As we are not allowed to carry liquids on planes we suggest you, at least bring an empty bottle. You can then be more vigilant about staying hydrated during the trip. Crew serve water/juice etc in those tiny cups and even two at a time is not enough. Drinking more for the 48 hours before your trip is also a smart idea. We have heard that some travelers have carried on frozen water as a non liquid; truly do not. Each time travelers play around with the rules, we put the airline in jeopardy of fines. And the crew in jeopardy of job losses. There are some other vague not really ‘rules’:like using the bathroom in your cabin (a practice not a rule), turning off electronics when asked ( a rule and rarely a practice-look around you!). But generally unless you truly feel harassed by staff, follow the rules. And if you do feel harassed to the point of needing to say something, here is what to do:
The Women’s Travel Group suggests: Look at the name of the staff member, record your flight info, time it happened.
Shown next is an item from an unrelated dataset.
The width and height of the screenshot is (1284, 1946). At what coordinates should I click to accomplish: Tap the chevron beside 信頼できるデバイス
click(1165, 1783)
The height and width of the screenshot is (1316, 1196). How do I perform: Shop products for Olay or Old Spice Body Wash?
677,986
Add a grain of salt to your issue as staff is hard working, trained for your safety in a way you do not know, and have irregular life interrupting hours. As many of us are traveling solo, we might feel harassed with more sensitivity.
Here is what Consumer Reports suggests:
As the results of our survey on airline travel make clear, airline passengers are increasingly unhappy with the service they’re getting. If you feel you’ve been mistreated by an air carrier, here’s what to do.
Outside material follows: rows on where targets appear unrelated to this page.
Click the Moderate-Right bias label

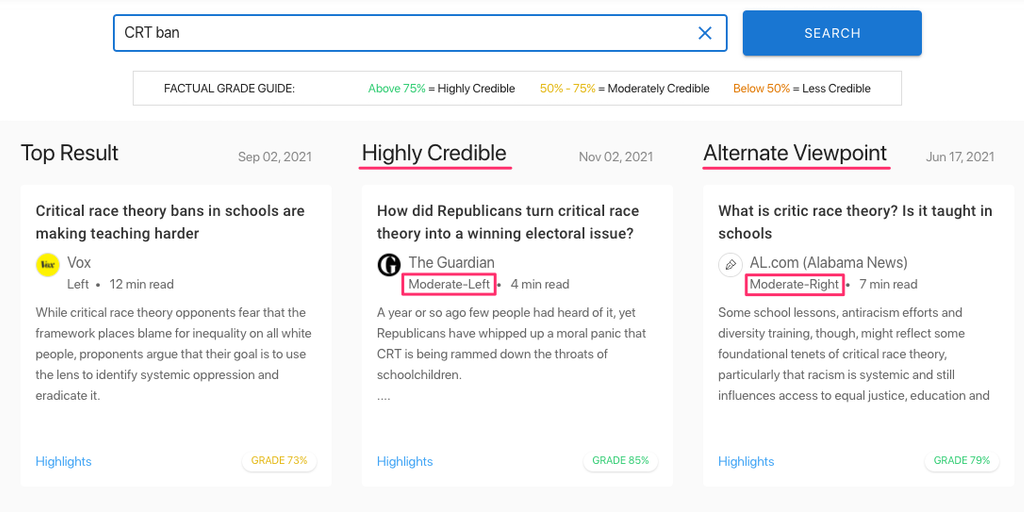[794, 284]

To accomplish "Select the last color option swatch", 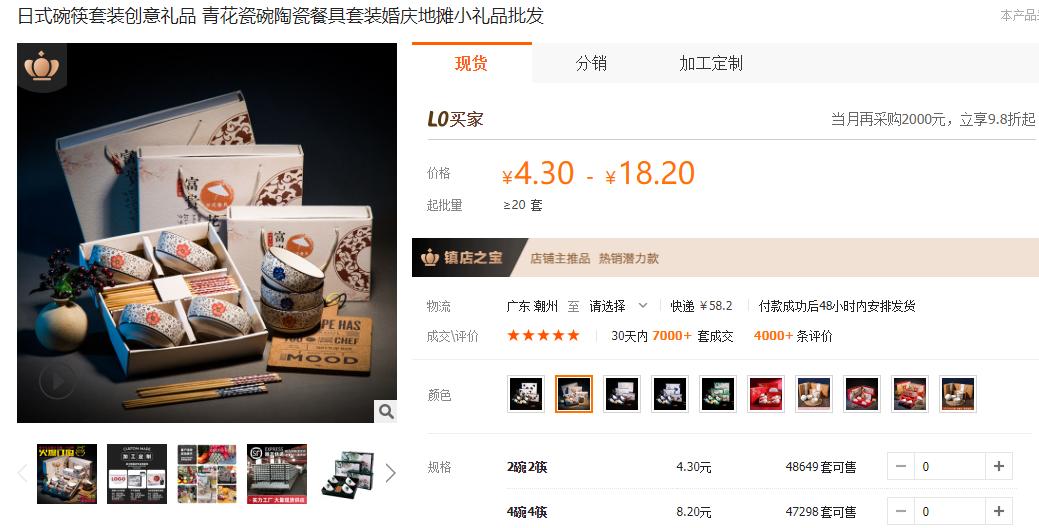I will (957, 394).
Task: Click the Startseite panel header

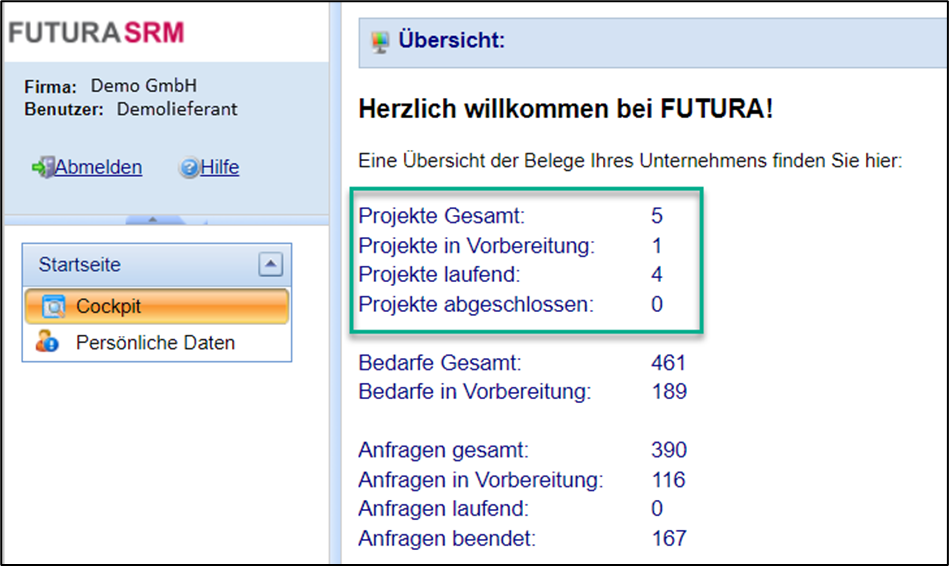Action: 80,265
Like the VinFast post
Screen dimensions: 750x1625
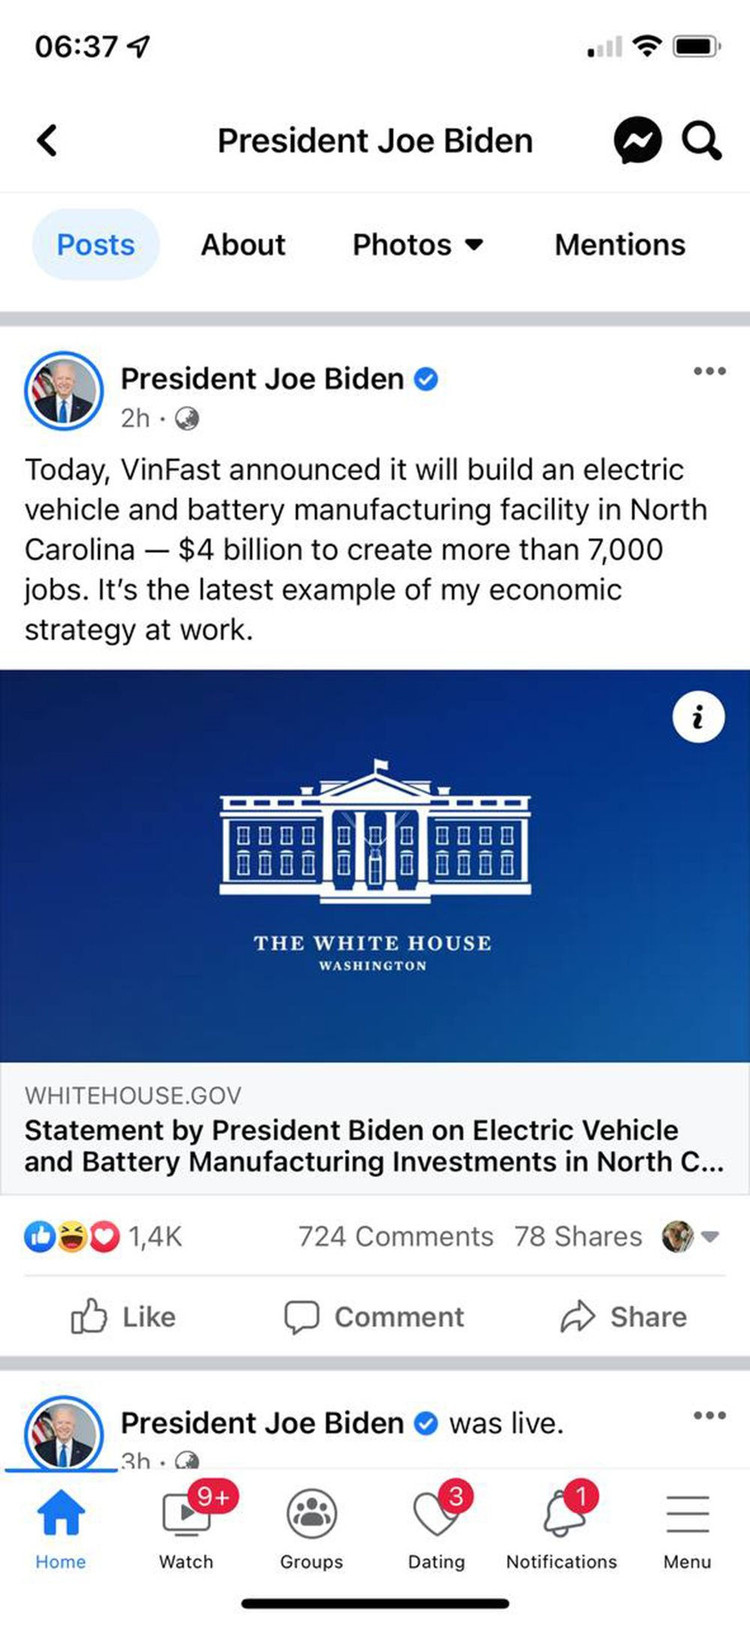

File a complaint with an airline
The U.S. Department of Transportation provides detailed contact information for the largest domestic carriers.
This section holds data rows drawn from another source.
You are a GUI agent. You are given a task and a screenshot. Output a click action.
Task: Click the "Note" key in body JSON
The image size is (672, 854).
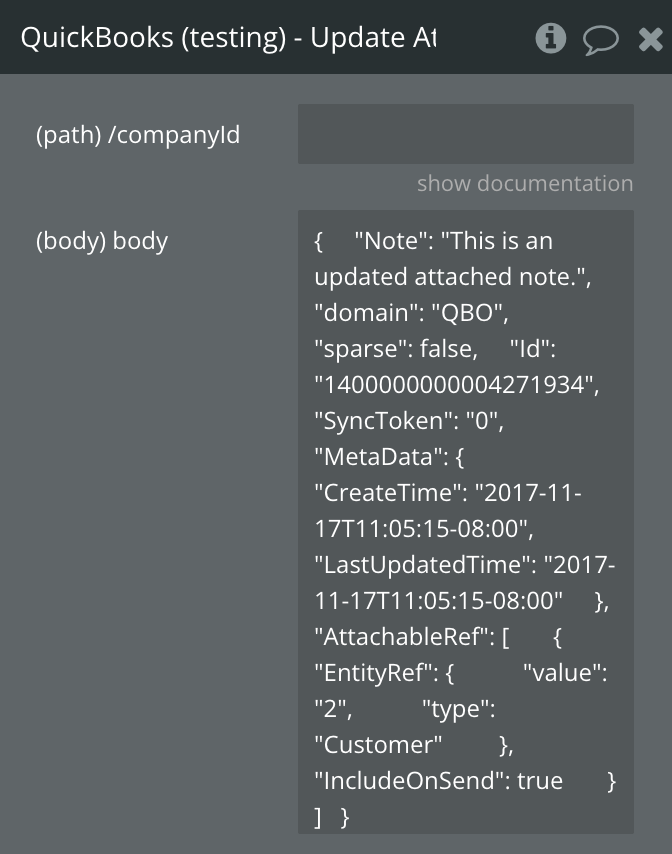pos(397,241)
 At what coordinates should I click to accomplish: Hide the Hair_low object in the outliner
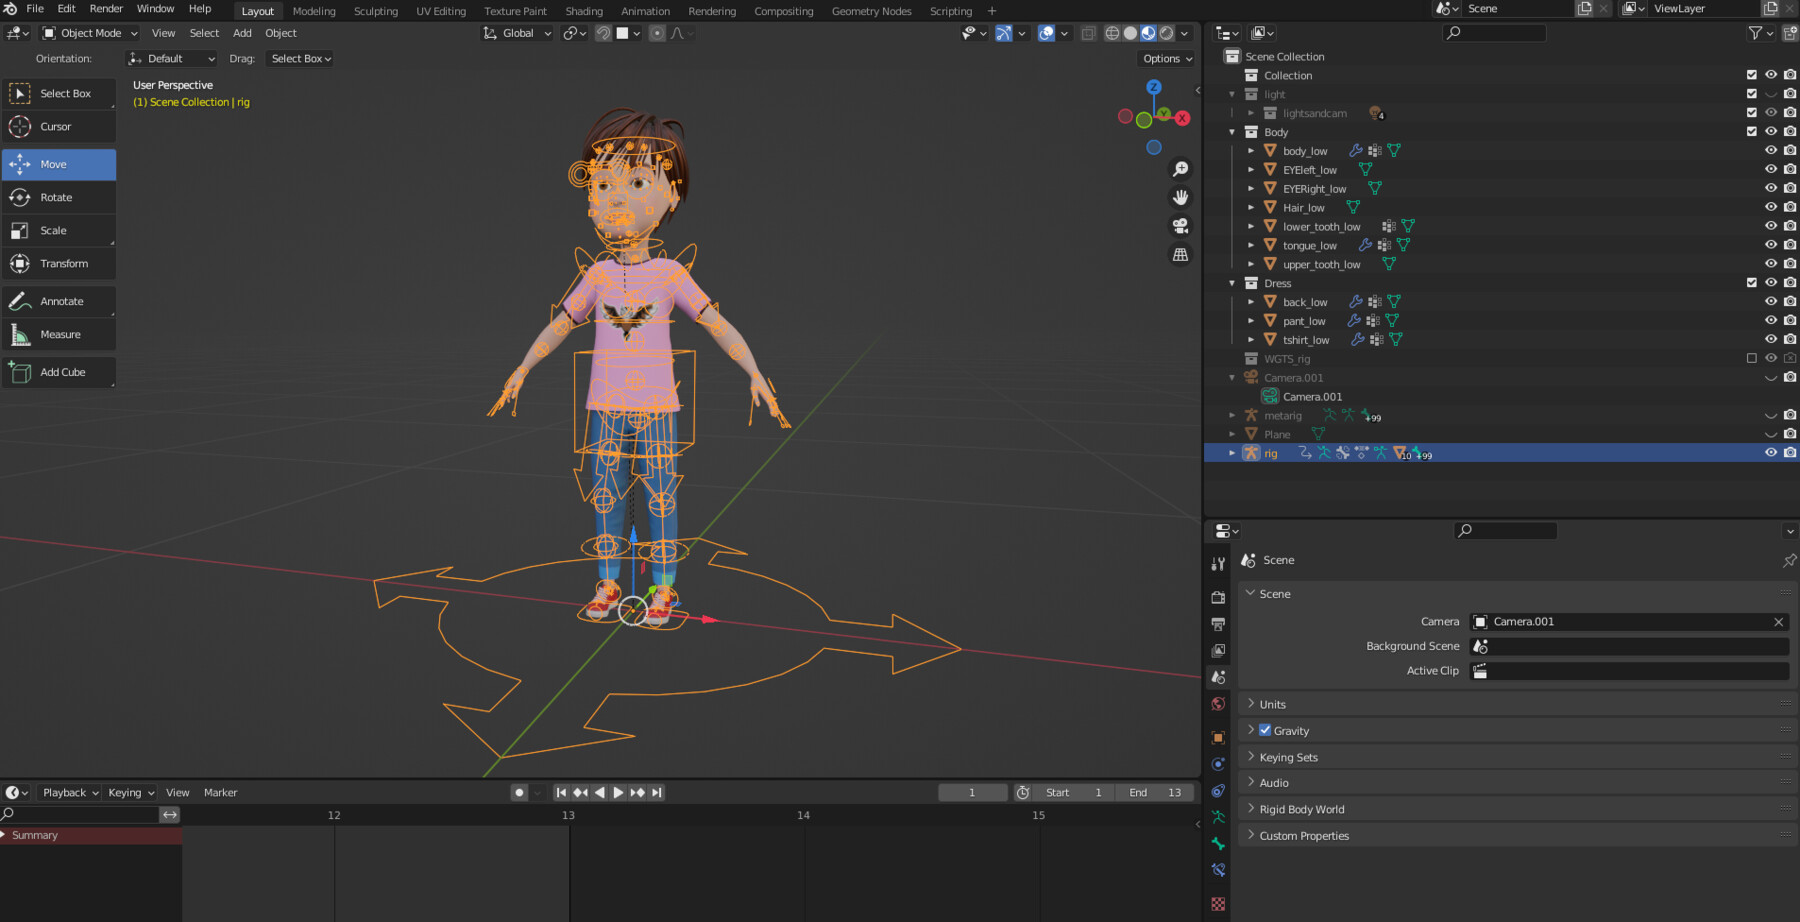pos(1770,207)
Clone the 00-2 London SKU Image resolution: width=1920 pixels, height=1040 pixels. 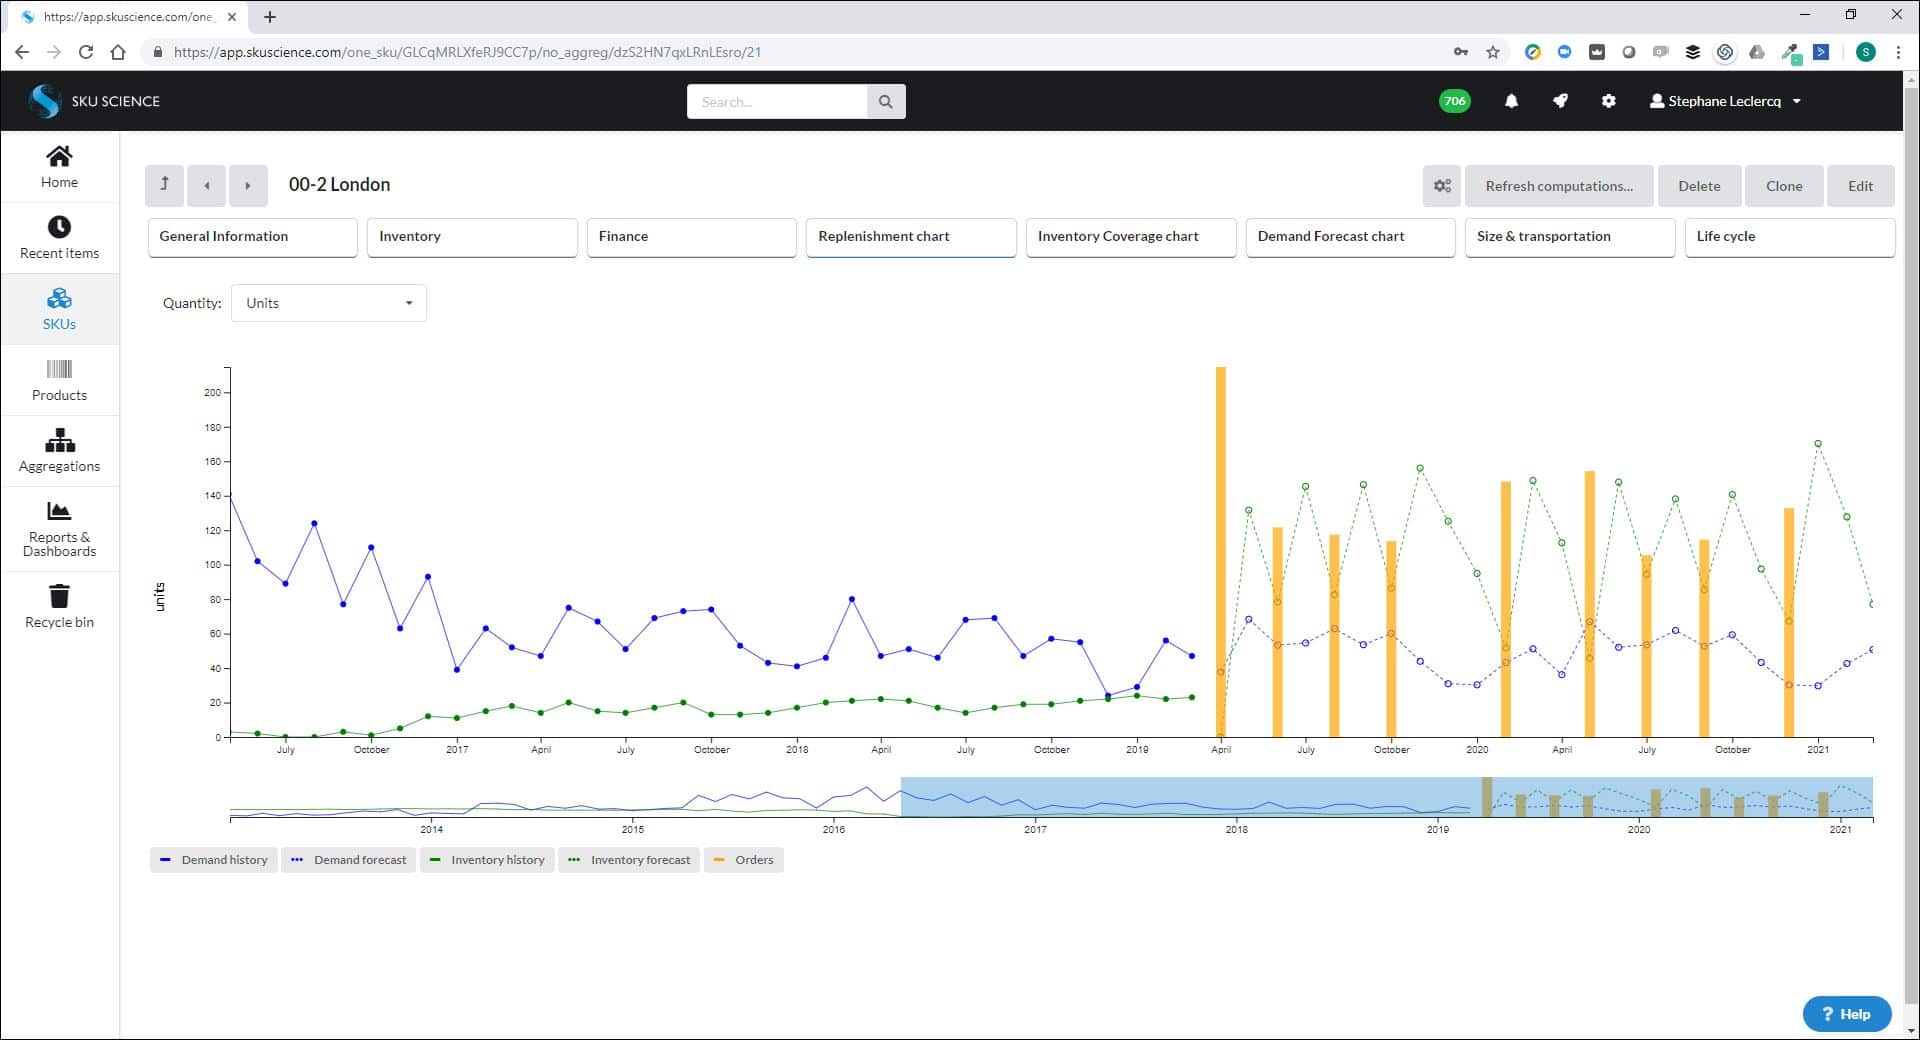coord(1784,186)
If you file a complaint, be sure to include dates, times, airports, flight numbers, employee names, etc., and your contact information. Stick to the facts and try to keep it as brief as possible.
Suggest what you think would be fair compensation, bearing in mind that airlines are less likely to offer cash and much more likely to offer compensation toward a future flight.
File a complaint with the government
If the airline is unresponsive to your complaint, your next step is to contact the relevant federal agency.
Airline-service issues (other than safety or security)
These are handled by the DOT’s Aviation Consumer Protection Division. You can call (202-366-2220, line is open 24 hours a day) or write (Aviation Consumer Protection Division, C-75, U.S. Department of Transportation, 1200 New Jersey Ave. S.E., Washington, D.C. 20590), or file electronically.